GIVEN PROBLEM:
Copy the lines of the material that run from the one containing "You are a GUI" through the one containing "Editorials (575, 2533)", keeping both of those lines.

EXERCISE MATERIALS:
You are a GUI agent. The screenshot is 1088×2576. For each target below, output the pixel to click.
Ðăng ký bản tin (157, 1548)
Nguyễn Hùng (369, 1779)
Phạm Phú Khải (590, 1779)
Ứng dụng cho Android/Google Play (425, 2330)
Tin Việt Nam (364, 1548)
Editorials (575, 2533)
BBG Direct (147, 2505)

--

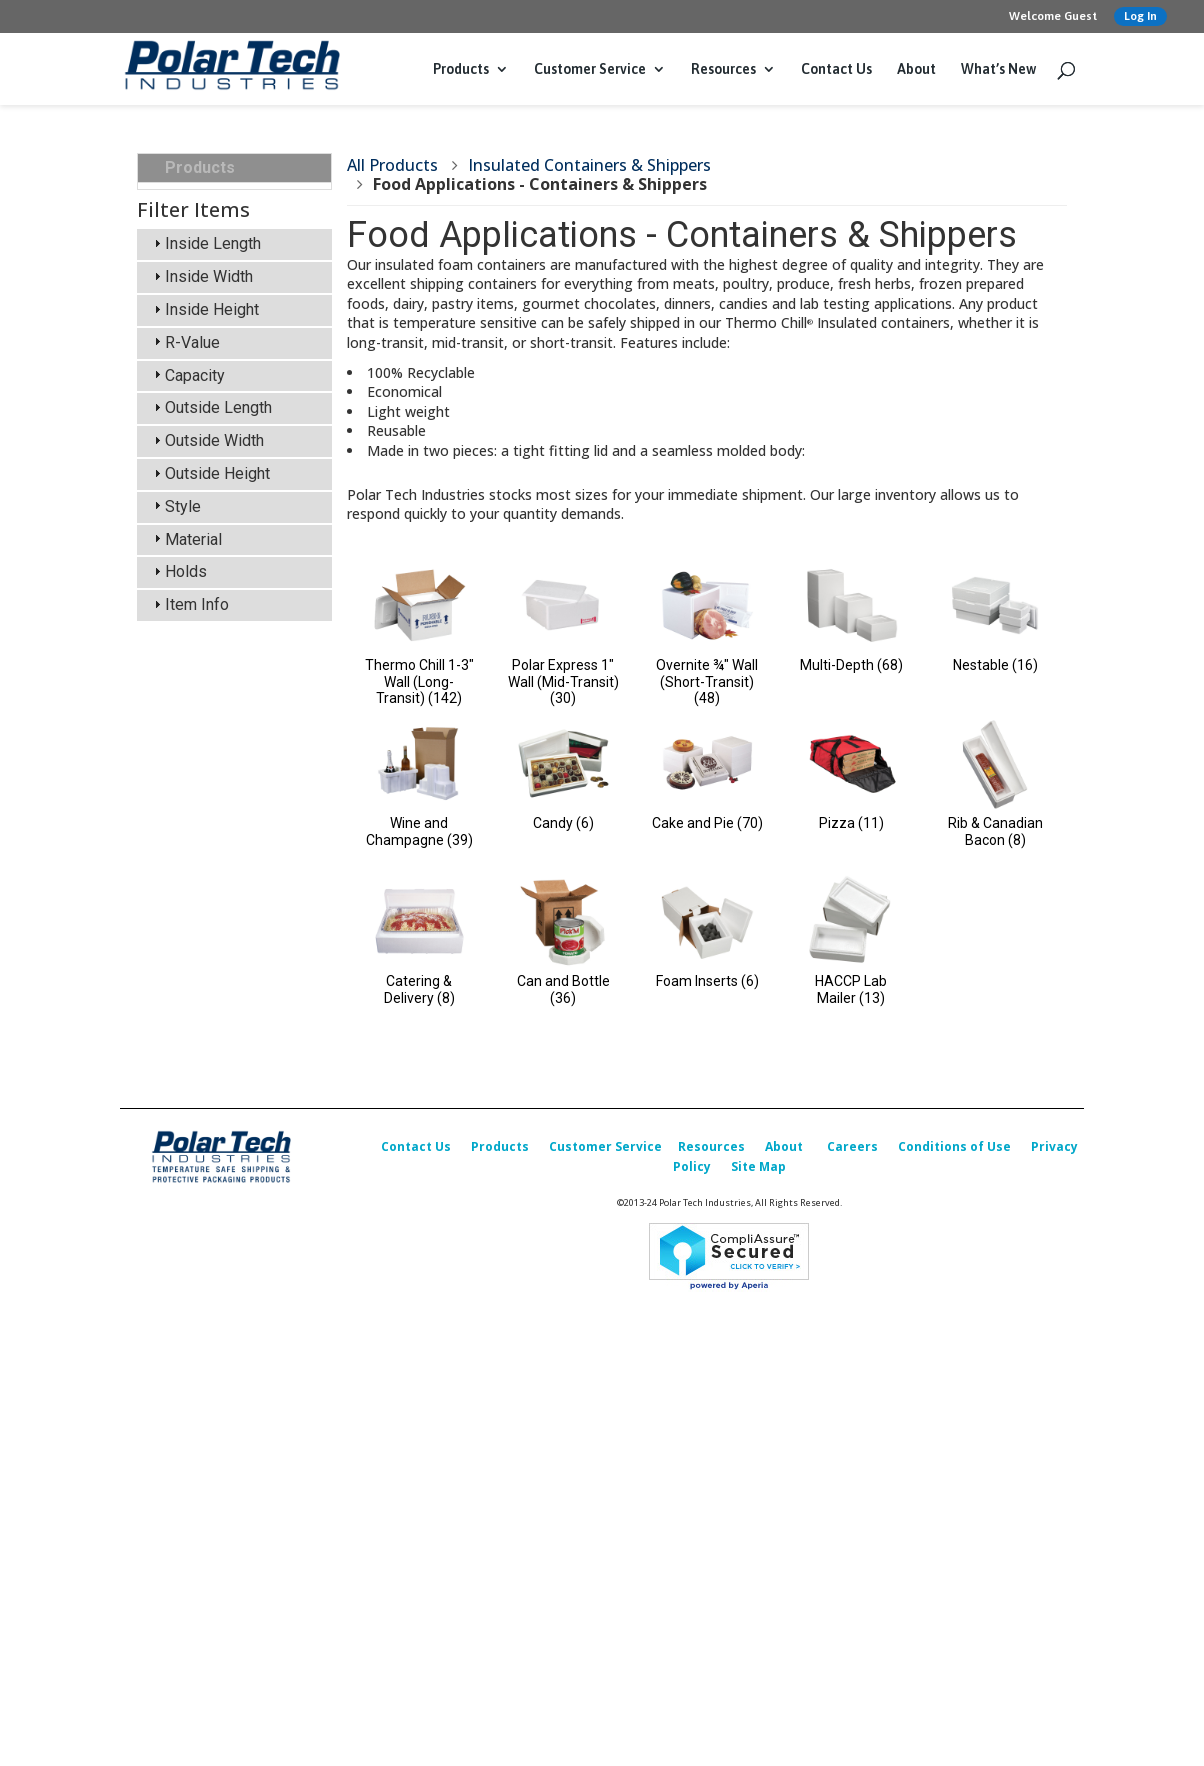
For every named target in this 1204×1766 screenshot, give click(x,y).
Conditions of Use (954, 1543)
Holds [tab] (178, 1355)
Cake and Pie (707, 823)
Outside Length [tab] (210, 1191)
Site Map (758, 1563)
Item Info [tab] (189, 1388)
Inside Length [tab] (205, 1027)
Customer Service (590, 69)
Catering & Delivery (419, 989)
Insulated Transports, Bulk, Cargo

--

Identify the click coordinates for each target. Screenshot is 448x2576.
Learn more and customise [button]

OUTPUT:
You are a GUI agent. The screenshot is 1088×2576. For each target below, output the pixel to click.
Ðăng ký bản tin (157, 1548)
Nguyễn Hùng (369, 1779)
Phạm Phú Khải (590, 1779)
Ứng dụng cho Android/Google Play (425, 2330)
Tin Việt Nam (364, 1548)
Editorials (575, 2533)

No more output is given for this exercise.